XXXIII do tempo comum Leia mais
Homilia
A parábola dos talentos começa falando de um homem que antes de partir, convoca os três empregados e entrega-lhes os seus bens. A sua confiança neles é absoluta, tanto é verdade que confia a cada um, uma grande soma de talentos. O talento correspondia a cerca de 50 quilos de ouro, portanto, era um valor deveras relevante. Essa consistência manifesta a importância do encargo que o patrão confia aos três empregados. Pois bem, ao primeiro, confia a gestão de cinco talentos, um verdadeiro tesouro. Ao segundo, entrega dois e ao terceiro, um. A entrega, como se vê, é pessoal e respeita as diferentes capacidades de cada um. Portanto, não estamos perante uma banal homologação: o patrão conhece as diferentes capacidades de cada um dos seus empregados e respeita-a. Entre a partida e o regresso do patrão, os três empregados devem fazer render o que lhes foi confiado. É claro que eles não são os proprietários, mas apenas administradores. Com efeito, quando regressará, o patrão pedir-lhes-á contas de como administraram o que lhes foi confiado. Após a partida do patrão, o primeiro empregado põe-se logo com as mãos à obra e duplica o capital (v. 16). Não é um acaso que o evangelista escreve que “logo” o primeiro empregado começou a trabalhar, como que a indicar o forte empenho e, portanto, a responsabilidade que sente pelos interesses do patrão. O mesmo acontece com o segundo empregado (v. 17). O terceiro, pelo contrário, cava um buraco na terra e esconde o talento recebido. Fazemos notar que o facto de ter enterrado o talento não é um episódio assim tão estranho; corresponde a um ditame da jurisprudência rabínica segundo o qual quem, depois da entrega, enterra um penho ou um depósito, fica livre de qualquer responsabilidade.
Com o regresso do patrão, o primeiro empregado apresenta-se e é exaltado e recompensado.
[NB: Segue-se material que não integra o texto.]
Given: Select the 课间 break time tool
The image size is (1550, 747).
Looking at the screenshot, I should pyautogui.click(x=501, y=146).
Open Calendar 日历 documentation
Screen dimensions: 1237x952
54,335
O segundo aproxima-se e também ele apresenta o dobro daquilo que tinha recebido, sendo também ele recompensado. O terceiro aproxima-se e entrega ao patrão aquele único talento que tinha recebido. E justifica também o motivo desse seu comportamento: tinha medo de um patrão tão severo e queria, portanto, salvaguardar-se, seguindo estritamente o ditame jurídico. Aquele talento, aqueles talentos, são a vida, não a vida abstracta mas aquela concreta, a de todos os dias, feita de relações entre nós e o mundo. Tudo é entregue à responsabilidade de cada um de nós para que o possamos fazer frutificar. E a cada um de nós é dado conforme as nossas capacidades. Isto significa que na vida, não há uma medida igual para todos, mas também que ninguém é incapaz de fazer frutificar a vida que tem; ninguém pode apresentar desculpas (a mentalidade, o carácter, a própria doença e o enfraquecimento...) para se subtrair à responsabilidade de empregar a própria vida fazendo-a frutificar. Quanto muito, amiúde fazemo-la frutificar só para nós, utilizamo-la só para o nosso interesse, para a nossa segurança, para a nossa própria tranquilidade e nada mais. Foi o que fez o terceiro empregado: enterrou o talento para ter “paz e segurança”, como escreve o apóstolo na carta aos Tessalonicenses.
O terceiro empregado tinha a lei do seu lado que o eximia de qualquer responsabilidade e, sobretudo, dos riscos do empenho. A parábola adverte que, na verdade, este empregado preferiu esconder a própria vida num buraco, numa avarenta e egoística tranquilidade. E, provavelmente, é aqui que está o medo. Medo não tanto do patrão, quanto de perder a própria tranquilidade avarenta. Com esta parábola, Jesus revela por um lado, a ambiguidade daquele que se contenta daquilo que é, sem nenhum desejo de mudar, sem nenhuma aspiração de transformar a vida e, no fundo, sem nenhuma ambição para que a vida de todos seja mais feliz. Por outro lado, mostra que o Reino do Céu inicia precisamente quando cada um de nós, grande ou pequeno que seja, forte ou fraco que seja, não se fecha na sovinice e na mesquinhez de si mesmo, mas abre-se à vida, ao empenho para mudar o próprio coração, ao desejo operoso que a vida dos mais fracos seja ajudada, que este nosso mundo esteja mais perto do Evangelho. É assim que a nossa vida será multiplicada, a nossa fraqueza será fortificada, a nossa pobreza será transformada em riqueza, a nossa alegria será plena: “Muito bem, empregado bom e fiel... foste fiel na administração de tão pouco, eu confiar-te-ei muito mais; vem participar da minha alegria”.